**Given request:** Copy out the listing below, swapping every "GUI agent" for "screen agent" and leaving everything else as it stands.

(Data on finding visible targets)
++++++++

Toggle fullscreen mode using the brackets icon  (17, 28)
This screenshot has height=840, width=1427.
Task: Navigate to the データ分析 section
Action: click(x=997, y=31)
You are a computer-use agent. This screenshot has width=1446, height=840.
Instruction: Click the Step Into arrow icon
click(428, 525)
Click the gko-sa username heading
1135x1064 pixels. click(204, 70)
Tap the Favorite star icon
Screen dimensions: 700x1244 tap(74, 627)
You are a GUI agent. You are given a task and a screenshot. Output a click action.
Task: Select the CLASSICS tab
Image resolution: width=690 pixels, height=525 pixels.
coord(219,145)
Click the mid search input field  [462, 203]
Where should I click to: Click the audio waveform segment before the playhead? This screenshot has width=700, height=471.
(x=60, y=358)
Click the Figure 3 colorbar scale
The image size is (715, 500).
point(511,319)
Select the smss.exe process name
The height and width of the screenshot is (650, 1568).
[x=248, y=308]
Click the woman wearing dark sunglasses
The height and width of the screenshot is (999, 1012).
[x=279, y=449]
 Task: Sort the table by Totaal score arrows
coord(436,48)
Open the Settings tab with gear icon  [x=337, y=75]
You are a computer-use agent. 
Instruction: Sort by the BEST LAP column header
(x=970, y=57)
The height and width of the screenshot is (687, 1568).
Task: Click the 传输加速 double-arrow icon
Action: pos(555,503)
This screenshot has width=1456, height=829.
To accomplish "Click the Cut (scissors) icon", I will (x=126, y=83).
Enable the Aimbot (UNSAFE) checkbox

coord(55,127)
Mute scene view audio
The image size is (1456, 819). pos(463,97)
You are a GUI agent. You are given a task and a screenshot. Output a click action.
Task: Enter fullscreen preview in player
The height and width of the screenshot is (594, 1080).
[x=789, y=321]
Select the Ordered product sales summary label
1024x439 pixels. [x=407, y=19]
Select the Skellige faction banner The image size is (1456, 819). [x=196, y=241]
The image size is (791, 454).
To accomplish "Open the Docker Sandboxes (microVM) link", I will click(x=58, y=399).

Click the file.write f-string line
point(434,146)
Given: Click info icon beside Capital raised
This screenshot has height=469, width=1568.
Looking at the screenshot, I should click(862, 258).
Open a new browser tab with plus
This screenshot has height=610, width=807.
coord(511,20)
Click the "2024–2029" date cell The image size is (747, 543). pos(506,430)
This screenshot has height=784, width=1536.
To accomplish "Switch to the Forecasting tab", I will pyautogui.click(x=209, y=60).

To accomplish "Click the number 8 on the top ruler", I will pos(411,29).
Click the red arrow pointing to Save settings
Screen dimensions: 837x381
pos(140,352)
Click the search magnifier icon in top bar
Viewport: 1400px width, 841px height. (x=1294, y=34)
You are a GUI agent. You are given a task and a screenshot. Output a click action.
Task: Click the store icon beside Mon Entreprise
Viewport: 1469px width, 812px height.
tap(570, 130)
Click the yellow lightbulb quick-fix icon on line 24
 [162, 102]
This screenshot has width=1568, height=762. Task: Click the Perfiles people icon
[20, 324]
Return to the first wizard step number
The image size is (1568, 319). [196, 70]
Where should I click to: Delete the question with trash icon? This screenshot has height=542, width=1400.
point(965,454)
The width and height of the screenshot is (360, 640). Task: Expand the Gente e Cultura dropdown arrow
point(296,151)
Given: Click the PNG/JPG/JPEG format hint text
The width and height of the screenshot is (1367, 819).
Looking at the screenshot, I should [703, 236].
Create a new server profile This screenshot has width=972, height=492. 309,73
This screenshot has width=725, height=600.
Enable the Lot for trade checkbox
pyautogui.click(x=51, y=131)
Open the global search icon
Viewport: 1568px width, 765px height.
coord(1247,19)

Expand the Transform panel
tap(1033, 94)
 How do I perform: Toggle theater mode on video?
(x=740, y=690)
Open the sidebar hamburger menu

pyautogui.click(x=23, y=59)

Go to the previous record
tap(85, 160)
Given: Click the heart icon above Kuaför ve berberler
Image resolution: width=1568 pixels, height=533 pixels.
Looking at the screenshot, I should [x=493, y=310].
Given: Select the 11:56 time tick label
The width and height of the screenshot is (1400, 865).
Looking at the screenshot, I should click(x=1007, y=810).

++++++++

**Result below:**
Toggle fullscreen mode using the brackets icon  (17, 28)
This screenshot has height=840, width=1427.
Task: Navigate to the データ分析 section
Action: click(x=997, y=31)
You are a computer-use agent. This screenshot has width=1446, height=840.
Instruction: Click the Step Into arrow icon
click(428, 525)
Click the gko-sa username heading
1135x1064 pixels. click(204, 70)
Tap the Favorite star icon
Screen dimensions: 700x1244 tap(74, 627)
You are a screen agent. You are given a task and a screenshot. Output a click action.
Task: Select the CLASSICS tab
Image resolution: width=690 pixels, height=525 pixels.
coord(219,145)
Click the mid search input field  [462, 203]
Where should I click to: Click the audio waveform segment before the playhead? This screenshot has width=700, height=471.
(x=60, y=358)
Click the Figure 3 colorbar scale
The image size is (715, 500).
point(511,319)
Select the smss.exe process name
The height and width of the screenshot is (650, 1568).
[x=248, y=308]
Click the woman wearing dark sunglasses
The height and width of the screenshot is (999, 1012).
[x=279, y=449]
 Task: Sort the table by Totaal score arrows
coord(436,48)
Open the Settings tab with gear icon  [x=337, y=75]
You are a computer-use agent. 
Instruction: Sort by the BEST LAP column header
(x=970, y=57)
The height and width of the screenshot is (687, 1568).
Task: Click the 传输加速 double-arrow icon
Action: pos(555,503)
This screenshot has width=1456, height=829.
To accomplish "Click the Cut (scissors) icon", I will (x=126, y=83).
Enable the Aimbot (UNSAFE) checkbox

coord(55,127)
Mute scene view audio
The image size is (1456, 819). pos(463,97)
You are a screen agent. You are given a task and a screenshot. Output a click action.
Task: Enter fullscreen preview in player
The height and width of the screenshot is (594, 1080).
[x=789, y=321]
Select the Ordered product sales summary label
1024x439 pixels. [x=407, y=19]
Select the Skellige faction banner The image size is (1456, 819). [x=196, y=241]
The image size is (791, 454).
To accomplish "Open the Docker Sandboxes (microVM) link", I will click(x=58, y=399).

Click the file.write f-string line
point(434,146)
Given: Click info icon beside Capital raised
This screenshot has height=469, width=1568.
Looking at the screenshot, I should click(862, 258).
Open a new browser tab with plus
This screenshot has height=610, width=807.
coord(511,20)
Click the "2024–2029" date cell The image size is (747, 543). pos(506,430)
This screenshot has height=784, width=1536.
To accomplish "Switch to the Forecasting tab", I will pyautogui.click(x=209, y=60).

To accomplish "Click the number 8 on the top ruler", I will pos(411,29).
Click the red arrow pointing to Save settings
Screen dimensions: 837x381
pos(140,352)
Click the search magnifier icon in top bar
Viewport: 1400px width, 841px height. (x=1294, y=34)
You are a screen agent. You are given a task and a screenshot. Output a click action.
Task: Click the store icon beside Mon Entreprise
Viewport: 1469px width, 812px height.
tap(570, 130)
Click the yellow lightbulb quick-fix icon on line 24
 [162, 102]
This screenshot has width=1568, height=762. Task: Click the Perfiles people icon
[20, 324]
Return to the first wizard step number
The image size is (1568, 319). [196, 70]
Where should I click to: Delete the question with trash icon? This screenshot has height=542, width=1400.
point(965,454)
The width and height of the screenshot is (360, 640). Task: Expand the Gente e Cultura dropdown arrow
point(296,151)
Given: Click the PNG/JPG/JPEG format hint text
The width and height of the screenshot is (1367, 819).
Looking at the screenshot, I should [703, 236].
Create a new server profile This screenshot has width=972, height=492. 309,73
This screenshot has width=725, height=600.
Enable the Lot for trade checkbox
pyautogui.click(x=51, y=131)
Open the global search icon
Viewport: 1568px width, 765px height.
coord(1247,19)

Expand the Transform panel
tap(1033, 94)
 How do I perform: Toggle theater mode on video?
(x=740, y=690)
Open the sidebar hamburger menu

pyautogui.click(x=23, y=59)

Go to the previous record
tap(85, 160)
Given: Click the heart icon above Kuaför ve berberler
Image resolution: width=1568 pixels, height=533 pixels.
Looking at the screenshot, I should [x=493, y=310].
Given: Select the 11:56 time tick label
The width and height of the screenshot is (1400, 865).
Looking at the screenshot, I should click(x=1007, y=810).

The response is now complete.